C++ – cstdio streams vs iostream streams

c++cstdioiostreamstream

I just learned of the existence of the ios_base::sync_with_stdio function, which basically allows you to turn off (or on if you already turned it off) the synchronization between iostream streams that are used in C++ and the cstdio streams that are part of Standard C.

Now, I always thought that stdout, stderr and stdin in C were essentially wrapped in a set of objects in C++ in the iostreams classes. But if they have to be synchronized with each other, this would indicate that C++'s iostream classes are not a wrapper around C's stdin etc.

I'm quite confused by this? Can someone clarify how C++'s iostream and C's stdio are different things that do exactly the same thing, just at a different level of abstraction? I thought they were the same thing!?

How it is that they have to be synchronized? I always thought they were the same thing, one wrapping the other, essentially.

Best Solution

The C and C++ standards make no requirements on how things are implemented, just on what the effect of certain operations is. For the <stdio> vs. <iostream> functionality this means that one could wrap the other, both could be essentially the same, or that they are either entirely independent. Technically, using a common implementation would be ideal for several reasons (e.g. there would be no need for explicit synchronization and there would be a defined mechanism to extend FILE* for user defined systems) but I'm not aware of any system which actually does this. Having one implementation be a wrapper of the other is possible and implementing <iostream>s in terms of <stdio> was a typical implementation choice although it has the drawback that it introduces an extra cost for certain operations and most C++ standard libraries have moved on to use entirely separate implementations.

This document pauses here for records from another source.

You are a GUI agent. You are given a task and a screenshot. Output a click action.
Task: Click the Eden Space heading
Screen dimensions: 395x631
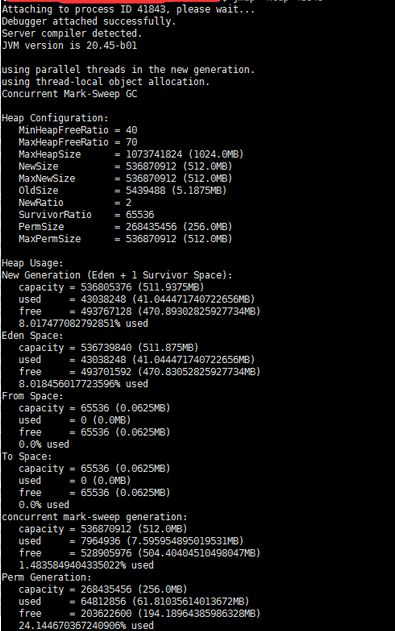[x=32, y=336]
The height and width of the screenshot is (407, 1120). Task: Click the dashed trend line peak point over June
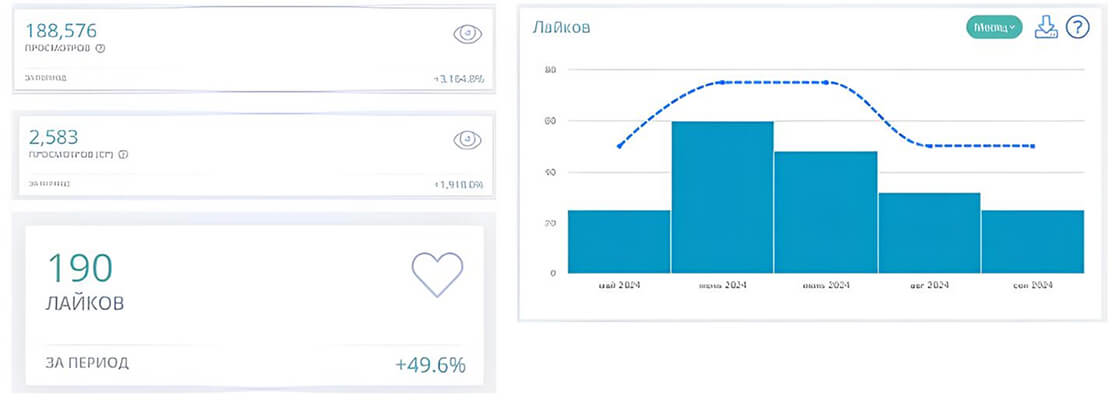pos(721,82)
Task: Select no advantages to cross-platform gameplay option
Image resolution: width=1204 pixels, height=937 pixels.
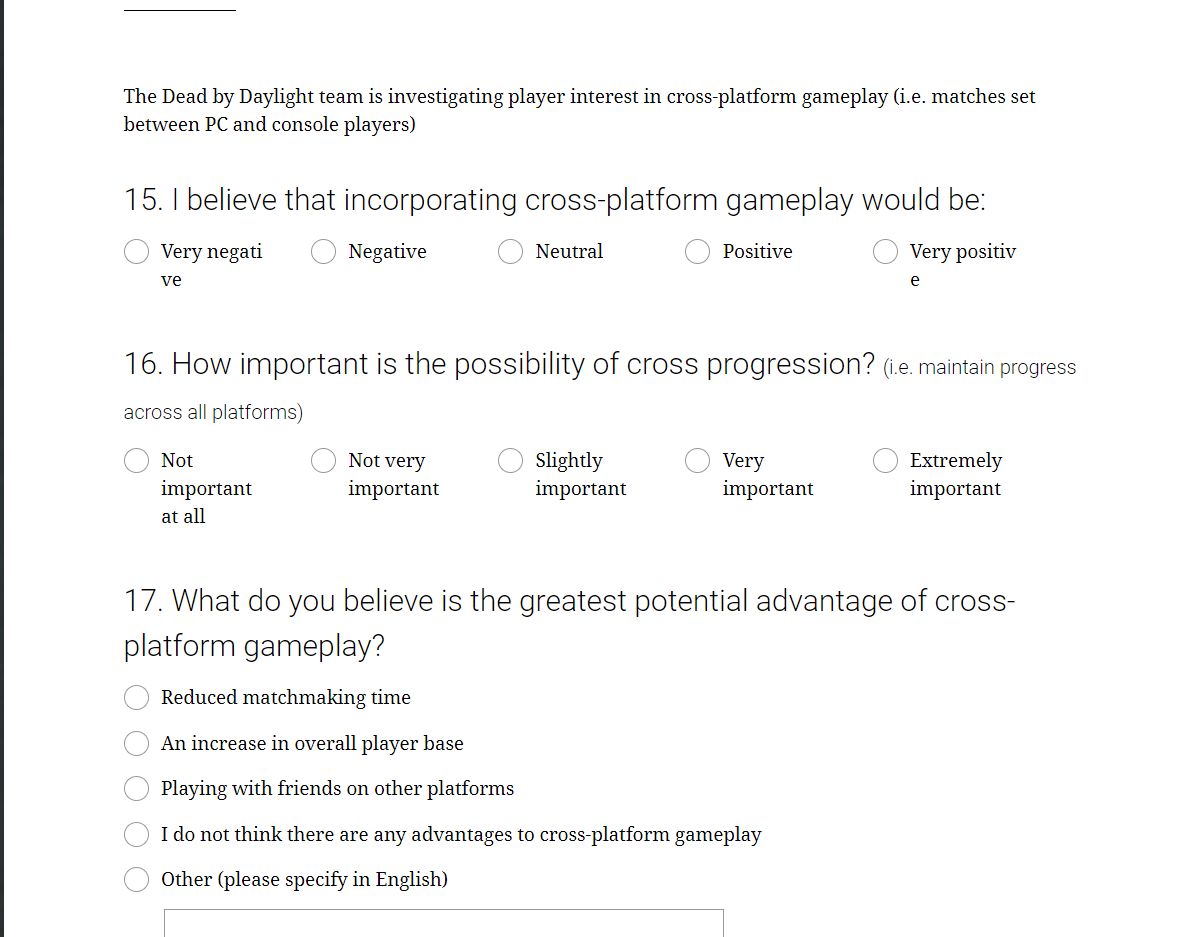Action: tap(137, 834)
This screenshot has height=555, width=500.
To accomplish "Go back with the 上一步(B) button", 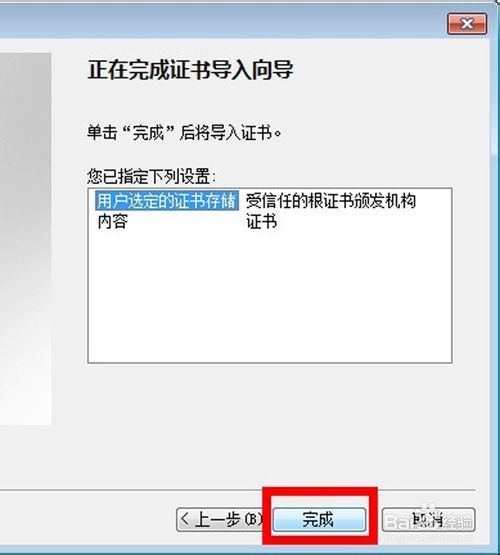I will pos(220,519).
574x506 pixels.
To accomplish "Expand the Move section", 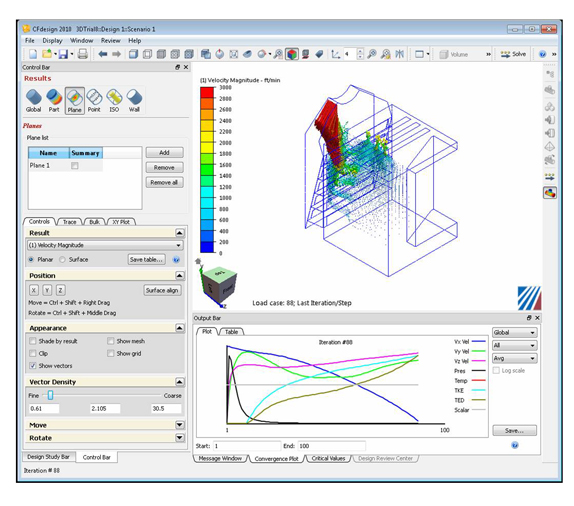I will [x=179, y=425].
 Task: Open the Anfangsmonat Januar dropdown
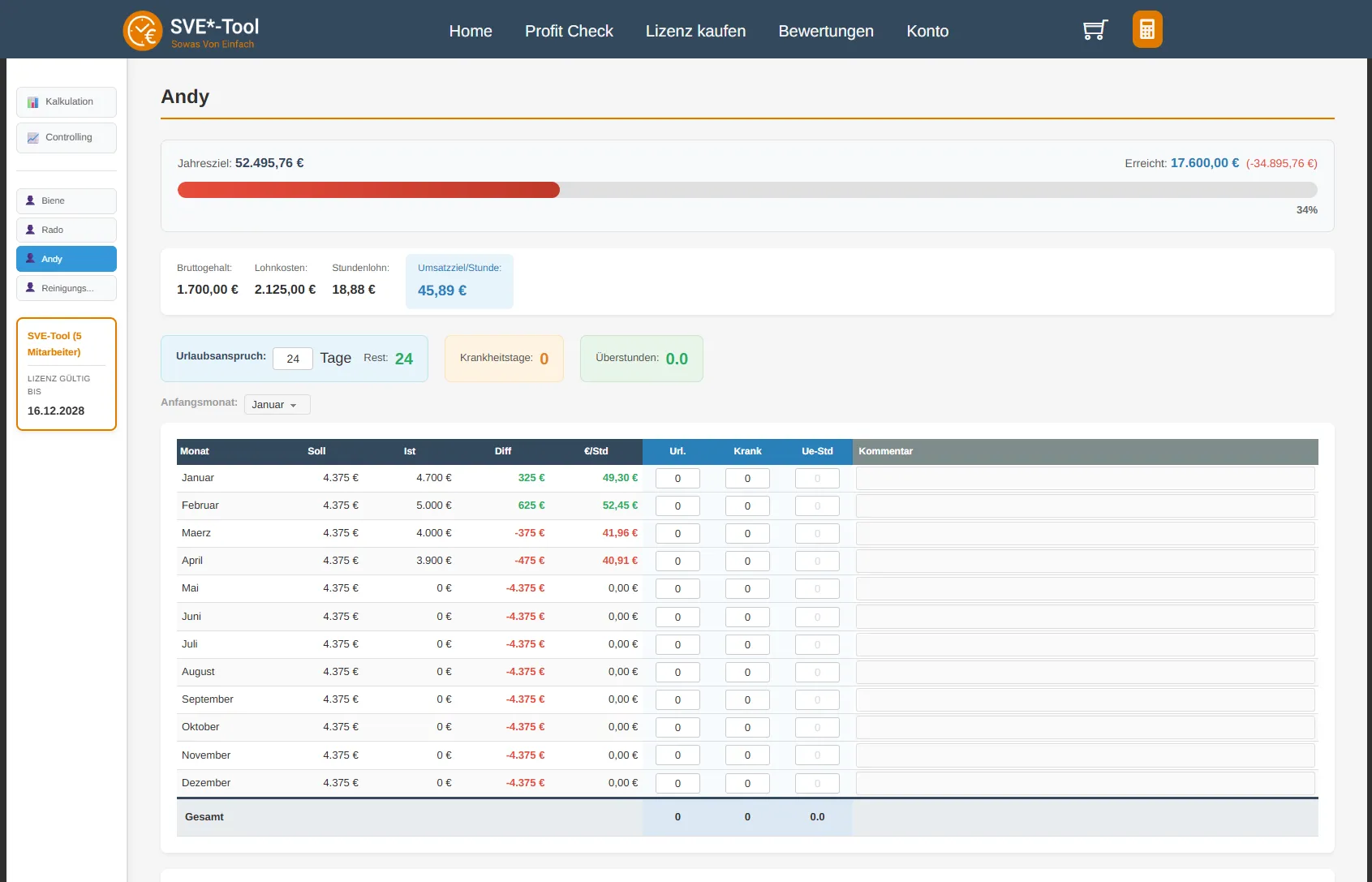point(277,405)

Unfortunately, both the wrapped and the independent implementation share a common problem: I/O is hideously inefficient when done one character level. Thus, it is essentially mandatory to buffer characters and read from or write to a buffer. This works nicely for streams which are independent of each other. The catch are the standard C streams stdin, stdout, stderr and their C++ narrow character counterparts std::cin, std::cout, std::cerr/std::clog and C++ wide character counterparts std::wcin, std::wcout, std::wcerr/std::wclog, respectively: what happens when a user reads both from stdin and std::cin? If either of these stream read a buffer of characters from the underlying OS stream the reads would appear out of order. Similarly, if both stdout and std::cout used independent buffers characters would appear in unexpected order when a user writes both to both streams. As a result, there are special rules on the standard C++ stream objects (i.e. std::cin, std::cout, std::cerr, and std::clog and their wide character counterparts) which mandate that they synchronize with their respective <stdio> counterpart. Effectively, this means that specifically these C++ objects either use a common implementation directly or that they are implemented in terms of <stdio> and don't buffer any characters.

It was realized that the cost of this synchronization is quite substantial if the implementations don't share a common base and may be unnecessary for some users: if a user only uses <iostream> he doesn't want to pay for the extra indirection and, more importantly, he doesn't want to pay for the extra costs imposed by not using a buffer. For careful implementations the cost of not using a buffer can be quite substantial because it means that certain operations end up having to do a check and possibly a virtual function call in each iteration rather than only once in a while. Thus, std::sync_with_stdio() can be used to turn this synchronization off which may mean that the standard stream objects change their internal implementation more or less entirely. Since the stream buffers of the standard stream objects can be replaced by a user, unfortunately, the stream buffers can't be replaced but the internal implementation of the stream buffer can be changed.

In good implementations of the <iostream> library all this only affects the standard stream objects. That is, file streams should be entirely unaffected by this. However, if you want to use the standard stream objects and want to achieve good performance you clearly don't want to mix <stdio> and <iostream> and you want to turn synchronization off. Especially, when comparing I/O performance between <stdio> and <iostream> you should be aware of this.